Collected data entries:
------------------------------------------------------------

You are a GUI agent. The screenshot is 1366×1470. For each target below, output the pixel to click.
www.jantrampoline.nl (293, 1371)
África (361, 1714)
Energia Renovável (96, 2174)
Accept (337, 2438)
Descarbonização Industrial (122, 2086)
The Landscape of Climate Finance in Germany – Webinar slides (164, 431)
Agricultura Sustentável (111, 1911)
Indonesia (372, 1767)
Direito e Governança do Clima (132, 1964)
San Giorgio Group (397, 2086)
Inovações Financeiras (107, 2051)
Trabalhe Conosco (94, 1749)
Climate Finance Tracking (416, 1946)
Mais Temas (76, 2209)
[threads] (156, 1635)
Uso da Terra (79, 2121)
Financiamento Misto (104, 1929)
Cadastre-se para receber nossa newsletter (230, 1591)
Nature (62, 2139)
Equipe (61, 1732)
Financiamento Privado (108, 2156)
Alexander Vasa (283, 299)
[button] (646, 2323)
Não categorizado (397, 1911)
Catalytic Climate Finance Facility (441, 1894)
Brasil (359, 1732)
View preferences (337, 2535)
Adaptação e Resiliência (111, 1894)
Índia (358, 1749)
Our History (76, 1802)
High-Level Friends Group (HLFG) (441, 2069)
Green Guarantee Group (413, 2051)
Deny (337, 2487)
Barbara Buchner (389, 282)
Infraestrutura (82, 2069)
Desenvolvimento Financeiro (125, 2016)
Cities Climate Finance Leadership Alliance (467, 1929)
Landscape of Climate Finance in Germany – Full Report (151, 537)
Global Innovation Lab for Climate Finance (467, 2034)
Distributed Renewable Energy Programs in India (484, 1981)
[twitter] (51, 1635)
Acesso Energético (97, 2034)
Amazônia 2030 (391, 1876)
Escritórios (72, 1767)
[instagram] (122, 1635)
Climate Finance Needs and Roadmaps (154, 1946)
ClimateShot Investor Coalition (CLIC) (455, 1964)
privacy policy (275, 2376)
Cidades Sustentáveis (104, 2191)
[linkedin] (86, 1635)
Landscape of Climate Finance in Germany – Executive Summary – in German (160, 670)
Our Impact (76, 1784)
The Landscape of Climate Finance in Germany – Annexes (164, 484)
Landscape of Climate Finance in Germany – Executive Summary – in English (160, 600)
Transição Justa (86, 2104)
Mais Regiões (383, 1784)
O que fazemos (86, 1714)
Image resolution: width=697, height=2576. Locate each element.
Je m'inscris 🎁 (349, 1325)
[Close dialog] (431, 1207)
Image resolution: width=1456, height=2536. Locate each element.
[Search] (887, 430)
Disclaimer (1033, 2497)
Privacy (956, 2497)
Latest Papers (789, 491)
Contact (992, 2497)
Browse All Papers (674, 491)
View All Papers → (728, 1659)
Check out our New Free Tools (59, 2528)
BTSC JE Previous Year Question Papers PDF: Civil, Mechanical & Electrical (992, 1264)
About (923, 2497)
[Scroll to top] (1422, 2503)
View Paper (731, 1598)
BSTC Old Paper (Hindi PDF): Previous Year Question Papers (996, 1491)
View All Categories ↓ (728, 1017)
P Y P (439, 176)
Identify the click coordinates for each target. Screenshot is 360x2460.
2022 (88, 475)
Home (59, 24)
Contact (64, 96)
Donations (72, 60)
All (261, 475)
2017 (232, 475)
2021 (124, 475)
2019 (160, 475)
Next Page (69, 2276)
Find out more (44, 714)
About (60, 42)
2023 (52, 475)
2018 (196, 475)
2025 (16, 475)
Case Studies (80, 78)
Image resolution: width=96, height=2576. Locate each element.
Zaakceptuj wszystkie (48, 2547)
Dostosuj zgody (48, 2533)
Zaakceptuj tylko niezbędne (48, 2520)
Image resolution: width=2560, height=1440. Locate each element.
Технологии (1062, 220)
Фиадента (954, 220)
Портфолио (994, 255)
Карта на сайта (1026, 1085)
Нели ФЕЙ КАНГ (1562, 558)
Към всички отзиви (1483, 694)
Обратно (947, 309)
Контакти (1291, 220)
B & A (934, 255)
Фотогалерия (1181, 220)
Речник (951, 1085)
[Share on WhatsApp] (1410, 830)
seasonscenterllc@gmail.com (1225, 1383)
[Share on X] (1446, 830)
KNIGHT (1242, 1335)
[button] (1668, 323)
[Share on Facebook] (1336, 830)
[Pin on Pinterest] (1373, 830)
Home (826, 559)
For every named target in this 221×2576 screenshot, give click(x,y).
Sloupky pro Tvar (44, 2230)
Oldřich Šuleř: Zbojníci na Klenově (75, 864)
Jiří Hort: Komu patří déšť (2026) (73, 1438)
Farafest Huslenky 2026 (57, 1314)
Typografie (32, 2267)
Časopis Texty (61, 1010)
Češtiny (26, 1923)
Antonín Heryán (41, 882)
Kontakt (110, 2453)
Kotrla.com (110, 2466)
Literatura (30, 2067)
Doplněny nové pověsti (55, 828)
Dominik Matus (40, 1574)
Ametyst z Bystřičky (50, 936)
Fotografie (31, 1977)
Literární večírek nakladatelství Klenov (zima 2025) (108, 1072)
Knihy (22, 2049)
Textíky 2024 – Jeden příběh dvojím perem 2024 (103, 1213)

------------------------------------------------------------

** PROMPT **
The entries above must be output exactly, with every line preserved.

** EXERCISE SOLUTION **
You are a GUI agent. The screenshot is 1366×1470. For each target below, output the pixel to click.
www.jantrampoline.nl (293, 1371)
África (361, 1714)
Energia Renovável (96, 2174)
Accept (337, 2438)
Descarbonização Industrial (122, 2086)
The Landscape of Climate Finance in Germany – Webinar slides (164, 431)
Agricultura Sustentável (111, 1911)
Indonesia (372, 1767)
Direito e Governança do Clima (132, 1964)
San Giorgio Group (397, 2086)
Inovações Financeiras (107, 2051)
Trabalhe Conosco (94, 1749)
Climate Finance Tracking (416, 1946)
Mais Temas (76, 2209)
[threads] (156, 1635)
Uso da Terra (79, 2121)
Financiamento Misto (104, 1929)
Cadastre-se para receber nossa newsletter (230, 1591)
Nature (62, 2139)
Equipe (61, 1732)
Financiamento Privado (108, 2156)
Alexander Vasa (283, 299)
[button] (646, 2323)
Não categorizado (397, 1911)
Catalytic Climate Finance Facility (441, 1894)
Brasil (359, 1732)
View preferences (337, 2535)
Adaptação e Resiliência (111, 1894)
Índia (358, 1749)
Our History (76, 1802)
High-Level Friends Group (HLFG) (441, 2069)
Green Guarantee Group (413, 2051)
Deny (337, 2487)
Barbara Buchner (389, 282)
Infraestrutura (82, 2069)
Desenvolvimento Financeiro (125, 2016)
Cities Climate Finance Leadership Alliance (467, 1929)
Landscape of Climate Finance in Germany – Full Report (151, 537)
Global Innovation Lab for Climate Finance (467, 2034)
Distributed Renewable Energy Programs in India (484, 1981)
[twitter] (51, 1635)
Acesso Energético (97, 2034)
Amazônia 2030 (391, 1876)
Escritórios (72, 1767)
[instagram] (122, 1635)
Climate Finance Needs and Roadmaps (154, 1946)
ClimateShot Investor Coalition (CLIC) (455, 1964)
privacy policy (275, 2376)
Cidades Sustentáveis (104, 2191)
[linkedin] (86, 1635)
Landscape of Climate Finance in Germany – Executive Summary – in German (160, 670)
Our Impact (76, 1784)
The Landscape of Climate Finance in Germany – Annexes (164, 484)
Landscape of Climate Finance in Germany – Executive Summary – in English (160, 600)
Transição Justa (86, 2104)
Mais Regiões (383, 1784)
O que fazemos (86, 1714)
Image resolution: width=697, height=2576. Locate each element.
Je m'inscris 🎁 (349, 1325)
[Close dialog] (431, 1207)
Image resolution: width=1456, height=2536. Locate each element.
[Search] (887, 430)
Disclaimer (1033, 2497)
Privacy (956, 2497)
Latest Papers (789, 491)
Contact (992, 2497)
Browse All Papers (674, 491)
View All Papers → (728, 1659)
Check out our New Free Tools (59, 2528)
BTSC JE Previous Year Question Papers PDF: Civil, Mechanical & Electrical (992, 1264)
About (923, 2497)
[Scroll to top] (1422, 2503)
View Paper (731, 1598)
BSTC Old Paper (Hindi PDF): Previous Year Question Papers (996, 1491)
View All Categories ↓ (728, 1017)
P Y P (439, 176)
Identify the click coordinates for each target. Screenshot is 360x2460.
2022 (88, 475)
Home (59, 24)
Contact (64, 96)
Donations (72, 60)
All (261, 475)
2017 (232, 475)
2021 (124, 475)
2019 (160, 475)
Next Page (69, 2276)
Find out more (44, 714)
About (60, 42)
2023 (52, 475)
2018 (196, 475)
2025 (16, 475)
Case Studies (80, 78)
Image resolution: width=96, height=2576. Locate each element.
Zaakceptuj wszystkie (48, 2547)
Dostosuj zgody (48, 2533)
Zaakceptuj tylko niezbędne (48, 2520)
Image resolution: width=2560, height=1440. Locate each element.
Технологии (1062, 220)
Фиадента (954, 220)
Портфолио (994, 255)
Карта на сайта (1026, 1085)
Нели ФЕЙ КАНГ (1562, 558)
Към всички отзиви (1483, 694)
Обратно (947, 309)
Контакти (1291, 220)
B & A (934, 255)
Фотогалерия (1181, 220)
Речник (951, 1085)
[Share on WhatsApp] (1410, 830)
seasonscenterllc@gmail.com (1225, 1383)
[Share on X] (1446, 830)
KNIGHT (1242, 1335)
[button] (1668, 323)
[Share on Facebook] (1336, 830)
[Pin on Pinterest] (1373, 830)
Home (826, 559)
For every named target in this 221×2576 screenshot, give click(x,y).
Sloupky pro Tvar (44, 2230)
Oldřich Šuleř: Zbojníci na Klenově (75, 864)
Jiří Hort: Komu patří déšť (2026) (73, 1438)
Farafest Huslenky 2026 (57, 1314)
Typografie (32, 2267)
Časopis Texty (61, 1010)
Češtiny (26, 1923)
Antonín Heryán (41, 882)
Kontakt (110, 2453)
Kotrla.com (110, 2466)
Literatura (30, 2067)
Doplněny nové pověsti (55, 828)
Dominik Matus (40, 1574)
Ametyst z Bystřičky (50, 936)
Fotografie (31, 1977)
Literární večírek nakladatelství Klenov (zima 2025) (108, 1072)
Knihy (22, 2049)
Textíky 2024 – Jeden příběh dvojím perem 2024 (103, 1213)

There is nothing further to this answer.